Uber Cuba 0035

En la soledad de la noche. En el silencio de Norteamérica, ese cadáver sin ataúd. En lo slippery de las autopistas, cuando se forma el hielo negro, hielo invisible, y la muerte de los adolescentes comienza su zafra de tendones, cartílagos y masa encefálica sobre el asfalto interestatal. 

Sirenas. Ulular, aullidos de lobo herido. Flashes, titulares, redes sociales al instante. 

Entre estas estatuas del terror, avanzo. Entre estos monumentos de una frontera sin patria. Entre toda esta muerte monumental. Avanzamos. Somos los cubanos sin Cuba.

Así pedimos nuestros taxis por internet, gracias al servicio de data-transfer de las dos o tres compañías de móviles que quedan en USA. Así esperamos en una esquina del planeta, hasta que aparece un albanés o un sirio al volante, tartamudeando un inglés en son de paz. A veces, también, una paquistaní con halitosis de nueces y aceiticos baratos. 

Llega el taxi Uber a nosotros. Siempre preciso y, sin embargo, siempre demasiado tarde. No le preguntamos nada al chofer. Lo que se sabe, no se pregunta. Simplemente nos montamos en medio de la debacle. Solitarios, silentes, resbaladizos como una capa fría de blanco invisible, blanco necrológico, blanco brutal. Irreversible.

Le respondemos a la cortesía del chofer con aún más cortesía de clientes, mientras la vista se nos escapa, ventanilla afuera, a ver si al menos por esta vez recordamos en cuál ciudad estamos hoy regresando a casa. “A casa”, es un decir: es decir, decir “a casa” es decir por decir. Lo decimos sólo para no desdecir al resto de la humanidad.

―Cochero, a palacio.

Pero, en la práctica, los cubanos sin Cuba comprendemos que nadie nos lleva a ninguna parte, sino al cadalso. Alita de cucaracha llevada hasta el cementerio.

―Pajarito, yo estoy loca: llévame a donde él voló.

Damos las gracias en inglés. Dejamos una magra tip de nunca más de 1 dólar. Pero, en cambio, siempre marcamos la quinta estrella en la aplicación de Uber. Somos más que generosos, en definitiva. Iluminamos y matamos. 

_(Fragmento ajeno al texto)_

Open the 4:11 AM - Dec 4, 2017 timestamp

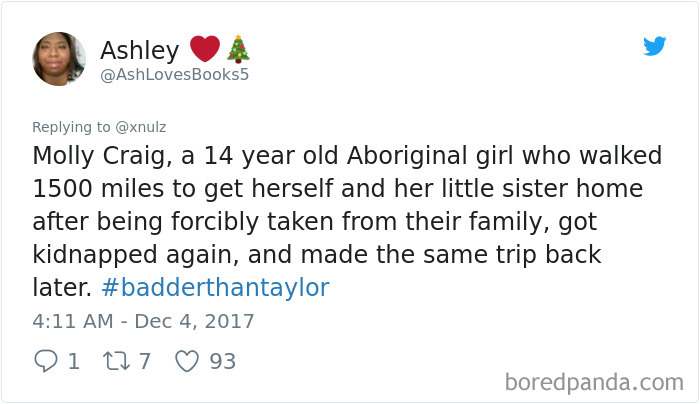pos(143,321)
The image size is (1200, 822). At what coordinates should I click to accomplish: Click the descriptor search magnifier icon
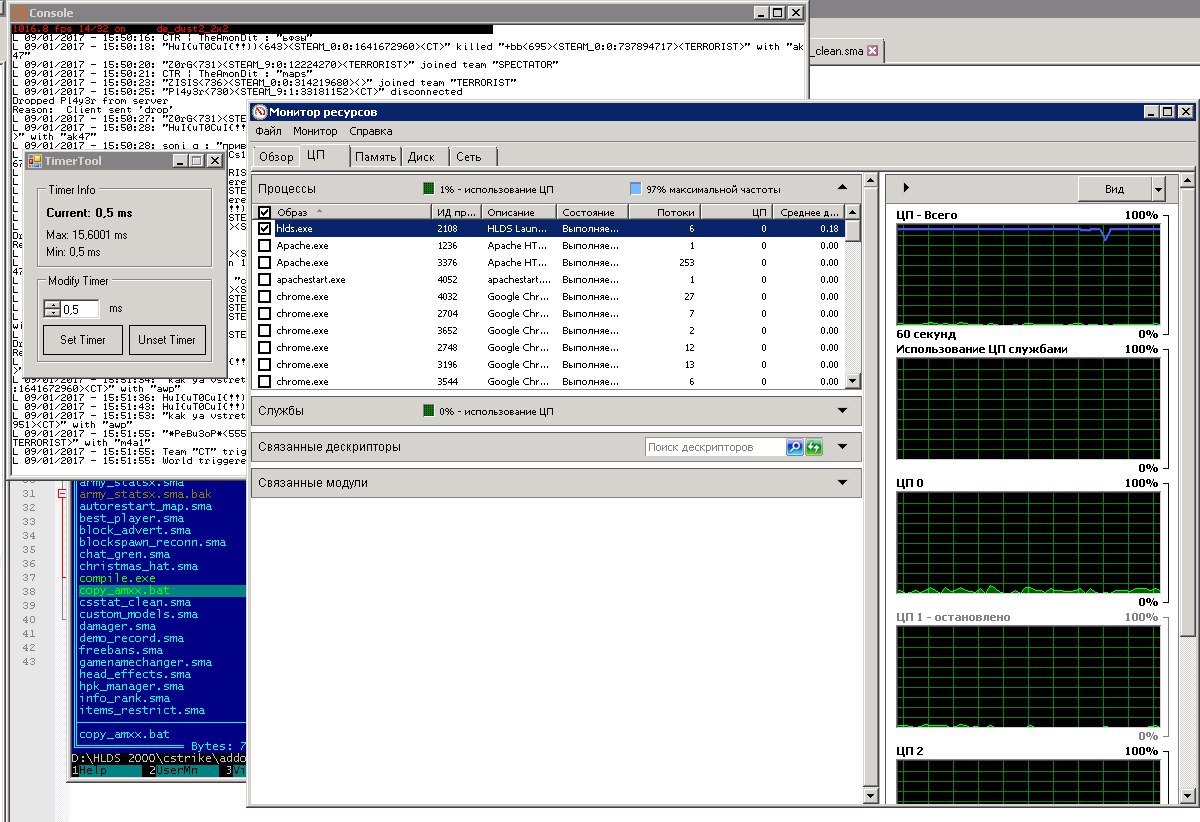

Así, en el abismo digital de las calles sin norteamericanos de Norteamérica, todavía nos queda cierto atisbo de humanidad. Hacemos el bien por hacer el bien. Somos buenos porque sí. Porque no pudimos ser buenos en otra vida real pasada. Porque ya lo perdimos todo, de tanto mal que hicimos y nos fue hecho. Y porque para hacer el mal hay que estar mínimamente vivo, mientras que el bien resulta más o menos inercial.

Nos dan un democratiquísimo “de nada” en inglés. Una bienvenida, incluso a la hora de despedirnos. Son más que generosos también, en definitiva. Nos iluminan y matan con sus buenas noches en dos sílabas doblemente foráneas. Un gudnait transatlántico que resuena en nuestros tímpanos como una bofetada.

Entonces subimos a nuestros apartamenticos de alquiler, solos o acompañados por delicados desconocidos que hacen su mejor esfuerzo sentimental y carnal para que no se nos pudra del todo el alma. Y es un esfuerzo conmovedor, por tardío. Tremendamente tardío. 

Llegas, amor, demasiado tarde a mi vida. Si el resto del mundo supiera, no se arriesgarían a tanto con los cubanos. La prueba es que a ni uno solo de los cubanos se le ocurriría decirle: 

―Vete de mí.

Arrastramos al abismo, según nos arrastramos al abismo. Y no hay manera de advertir sobre esto en nuestro perfil automático en el Uber App.